**Challenges:**
1. Translate this sentence from the report on AI and greenhouse gas emissions into Spanish: "The paper estimates that by 2035, AI applications in these sectors could cut annual emissions by between 3.2 and 5.4 gigatonnes of CO₂ equivalent."
2. Write the next paragraph of the report on AI and greenhouse gas emissions, picking up after its last sentence.

**Source document:**
######
A new paper, published in Nature, considers the potential of AI in improving carbon footprints across different industries. Martin Cooper MBCS reports.
Artificial intelligence has the potential to significantly reduce global greenhouse gas emissions over the coming decade, with savings that could outweigh its own carbon footprint, according to a study published in Nature. The research, Green and intelligent: the role of AI in the climate transition, examines the role AI could play in accelerating decarbonisation, focusing on three sectors that together produce nearly half of all emissions: power, food and mobility.
The paper estimates that by 2035, AI applications in these sectors could cut annual emissions by between 3.2 and 5.4 gigatonnes of CO₂ equivalent. This figure includes projected efficiency gains and technological breakthroughs, and takes account of emissions from AI’s own energy use, including the electricity demands of data centres.
######
**Extracted material:**
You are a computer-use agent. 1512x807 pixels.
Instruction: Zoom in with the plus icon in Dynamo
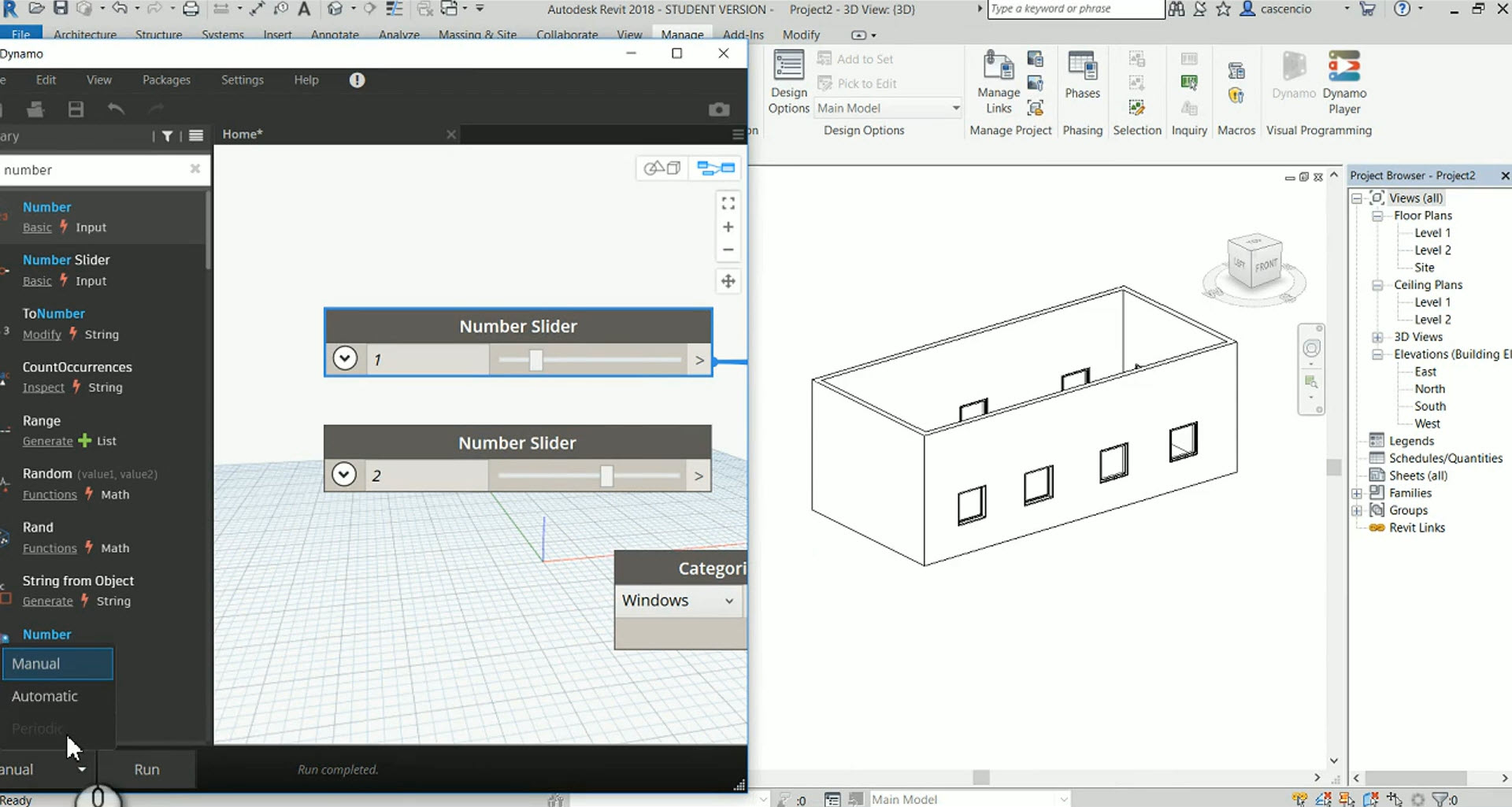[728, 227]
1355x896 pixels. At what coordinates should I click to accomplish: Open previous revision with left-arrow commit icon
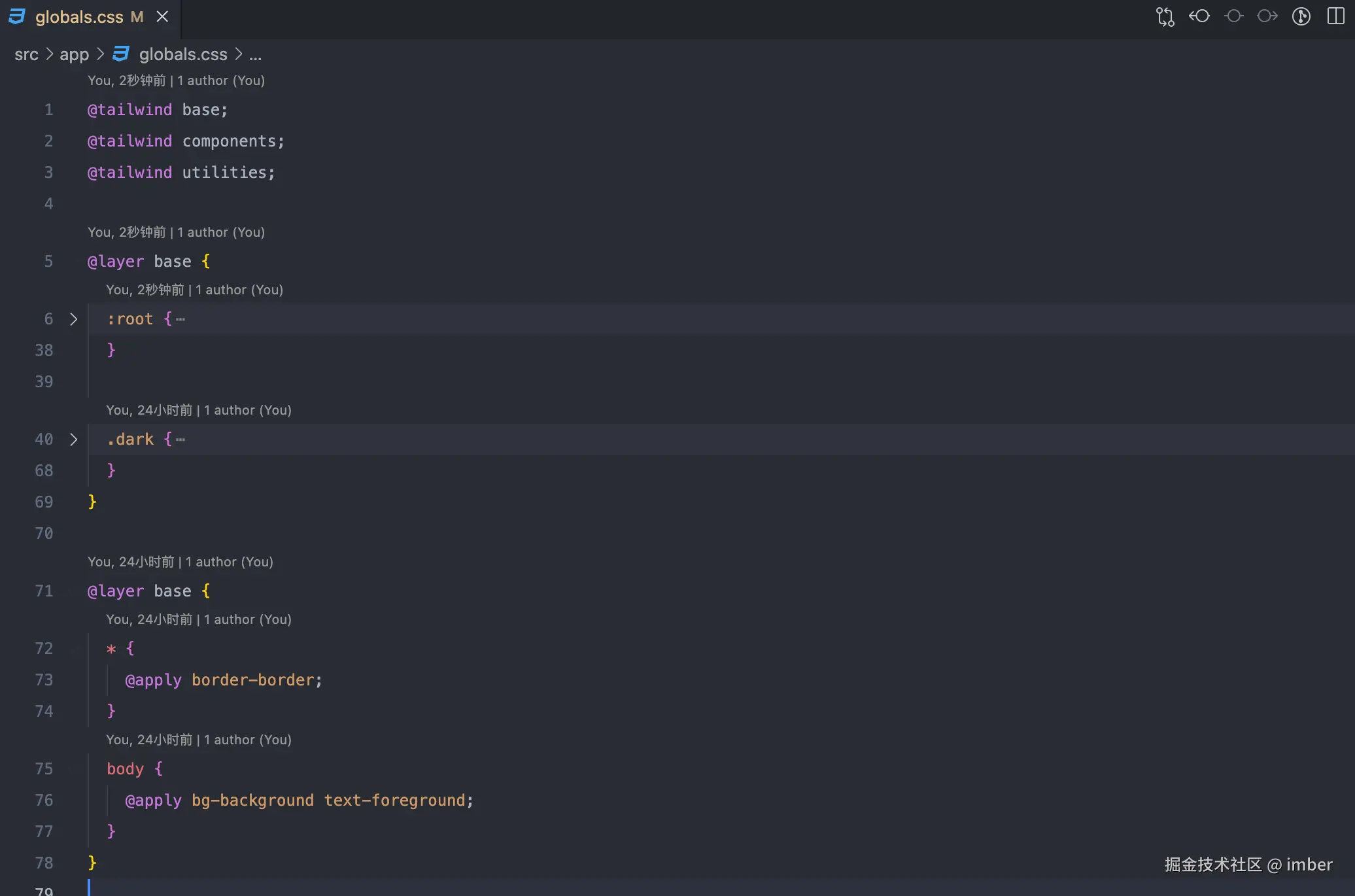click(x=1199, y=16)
######
**Answers by task:**
1. El artículo estima que, para 2035, las aplicaciones de IA en estos sectores podrían reducir las emisiones anuales entre 3,2 y 5,4 gigatoneladas de CO₂ equivalente.

2.
The authors state that this represents not just incremental progress but the possibility of ‘systemic transformation’ with far reaching implications for economies and societies. They identify five ways in which AI can advance climate action: transforming complex systems such as electricity grids and transport networks, speeding up the discovery of new low carbon technologies, changing consumer behaviour, improving climate modelling and increasing resilience to climate impacts.
How could AI impact power, food and transport?
In the power sector, AI’s ability to manage vast amounts of real time data could optimise the operation of energy grids. This would help integrate variable renewable sources such as wind and solar more effectively, balancing supply and demand and reducing reliance on fossil fuel plants. The study estimates annual savings of 1.8 gigatonnes of CO₂ equivalent from this sector alone.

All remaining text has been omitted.